§ DESCRIPTION OF THE TASK
Retype the lines below, starting at the very first line and ending with the line that contains "coordinates (223, 109).", both included, with nothing changed.

Saved lines:

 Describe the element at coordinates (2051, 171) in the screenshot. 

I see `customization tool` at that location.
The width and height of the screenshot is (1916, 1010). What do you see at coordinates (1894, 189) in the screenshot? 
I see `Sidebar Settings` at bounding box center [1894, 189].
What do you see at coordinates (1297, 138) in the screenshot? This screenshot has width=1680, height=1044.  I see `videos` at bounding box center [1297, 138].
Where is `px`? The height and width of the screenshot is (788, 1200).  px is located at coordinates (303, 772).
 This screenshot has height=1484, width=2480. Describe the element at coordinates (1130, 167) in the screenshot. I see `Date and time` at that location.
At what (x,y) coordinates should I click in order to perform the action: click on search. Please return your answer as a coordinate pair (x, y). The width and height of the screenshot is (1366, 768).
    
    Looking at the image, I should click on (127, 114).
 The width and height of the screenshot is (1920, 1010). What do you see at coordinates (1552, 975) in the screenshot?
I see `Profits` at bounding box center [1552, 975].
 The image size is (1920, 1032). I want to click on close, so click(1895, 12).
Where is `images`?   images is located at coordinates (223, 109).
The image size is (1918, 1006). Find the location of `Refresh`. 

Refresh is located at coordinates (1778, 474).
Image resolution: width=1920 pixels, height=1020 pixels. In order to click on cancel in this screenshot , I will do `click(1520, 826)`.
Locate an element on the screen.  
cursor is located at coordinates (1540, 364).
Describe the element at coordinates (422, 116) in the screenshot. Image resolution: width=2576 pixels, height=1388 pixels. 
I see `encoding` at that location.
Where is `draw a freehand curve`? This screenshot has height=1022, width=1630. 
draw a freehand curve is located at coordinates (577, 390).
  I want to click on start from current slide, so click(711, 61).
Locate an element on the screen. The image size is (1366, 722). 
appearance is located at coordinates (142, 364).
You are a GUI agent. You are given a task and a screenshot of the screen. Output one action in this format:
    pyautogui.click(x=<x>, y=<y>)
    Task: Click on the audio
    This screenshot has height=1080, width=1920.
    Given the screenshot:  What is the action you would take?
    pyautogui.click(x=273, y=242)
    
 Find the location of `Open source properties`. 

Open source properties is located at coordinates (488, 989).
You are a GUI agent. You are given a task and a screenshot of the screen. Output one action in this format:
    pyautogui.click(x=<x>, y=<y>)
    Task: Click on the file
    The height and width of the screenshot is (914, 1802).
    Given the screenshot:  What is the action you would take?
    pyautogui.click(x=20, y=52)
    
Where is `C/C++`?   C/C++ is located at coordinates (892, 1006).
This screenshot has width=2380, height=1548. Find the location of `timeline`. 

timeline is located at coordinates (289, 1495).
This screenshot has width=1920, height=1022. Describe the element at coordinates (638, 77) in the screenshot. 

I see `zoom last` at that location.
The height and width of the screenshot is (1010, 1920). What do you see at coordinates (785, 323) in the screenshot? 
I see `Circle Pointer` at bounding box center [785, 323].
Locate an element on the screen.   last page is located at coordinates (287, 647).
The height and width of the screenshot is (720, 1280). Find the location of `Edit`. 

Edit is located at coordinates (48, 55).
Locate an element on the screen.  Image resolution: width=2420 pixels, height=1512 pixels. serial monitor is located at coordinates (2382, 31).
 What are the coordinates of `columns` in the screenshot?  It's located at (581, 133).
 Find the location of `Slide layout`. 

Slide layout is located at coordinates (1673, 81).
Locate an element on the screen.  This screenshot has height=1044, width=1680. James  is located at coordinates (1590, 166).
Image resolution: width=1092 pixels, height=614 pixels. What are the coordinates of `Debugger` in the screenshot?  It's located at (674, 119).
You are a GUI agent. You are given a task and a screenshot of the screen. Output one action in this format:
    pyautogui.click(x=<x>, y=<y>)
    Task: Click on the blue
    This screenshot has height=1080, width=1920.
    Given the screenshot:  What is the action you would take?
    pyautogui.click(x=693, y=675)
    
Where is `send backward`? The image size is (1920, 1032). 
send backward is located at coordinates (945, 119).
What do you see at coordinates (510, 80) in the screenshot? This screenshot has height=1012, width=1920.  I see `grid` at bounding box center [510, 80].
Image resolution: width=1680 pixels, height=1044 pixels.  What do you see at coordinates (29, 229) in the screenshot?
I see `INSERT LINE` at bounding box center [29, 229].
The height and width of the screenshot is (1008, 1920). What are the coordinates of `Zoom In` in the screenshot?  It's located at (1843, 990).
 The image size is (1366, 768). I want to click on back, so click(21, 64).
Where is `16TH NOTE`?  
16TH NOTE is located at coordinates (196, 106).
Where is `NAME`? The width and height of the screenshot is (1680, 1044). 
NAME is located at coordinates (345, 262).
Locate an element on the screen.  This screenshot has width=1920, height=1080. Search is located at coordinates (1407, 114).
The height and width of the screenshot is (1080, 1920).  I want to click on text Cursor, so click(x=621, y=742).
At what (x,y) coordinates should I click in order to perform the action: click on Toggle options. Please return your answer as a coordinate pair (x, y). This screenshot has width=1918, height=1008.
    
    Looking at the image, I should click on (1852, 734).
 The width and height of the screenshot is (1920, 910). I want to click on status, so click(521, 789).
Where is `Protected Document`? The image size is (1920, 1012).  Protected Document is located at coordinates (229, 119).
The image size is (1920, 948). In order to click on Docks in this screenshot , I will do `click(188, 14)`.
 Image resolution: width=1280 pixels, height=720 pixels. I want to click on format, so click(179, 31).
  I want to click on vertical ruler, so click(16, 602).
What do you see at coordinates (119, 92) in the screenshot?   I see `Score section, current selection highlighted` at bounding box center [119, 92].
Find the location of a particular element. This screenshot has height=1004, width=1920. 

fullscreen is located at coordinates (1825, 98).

§ TASK ANSWER
 Describe the element at coordinates (2051, 171) in the screenshot. 

I see `customization tool` at that location.
The width and height of the screenshot is (1916, 1010). What do you see at coordinates (1894, 189) in the screenshot? 
I see `Sidebar Settings` at bounding box center [1894, 189].
What do you see at coordinates (1297, 138) in the screenshot? This screenshot has width=1680, height=1044.  I see `videos` at bounding box center [1297, 138].
Where is `px`? The height and width of the screenshot is (788, 1200).  px is located at coordinates (303, 772).
 This screenshot has height=1484, width=2480. Describe the element at coordinates (1130, 167) in the screenshot. I see `Date and time` at that location.
At what (x,y) coordinates should I click in order to perform the action: click on search. Please return your answer as a coordinate pair (x, y). The width and height of the screenshot is (1366, 768).
    
    Looking at the image, I should click on (127, 114).
 The width and height of the screenshot is (1920, 1010). What do you see at coordinates (1552, 975) in the screenshot?
I see `Profits` at bounding box center [1552, 975].
 The image size is (1920, 1032). I want to click on close, so click(1895, 12).
Where is `images`?   images is located at coordinates (223, 109).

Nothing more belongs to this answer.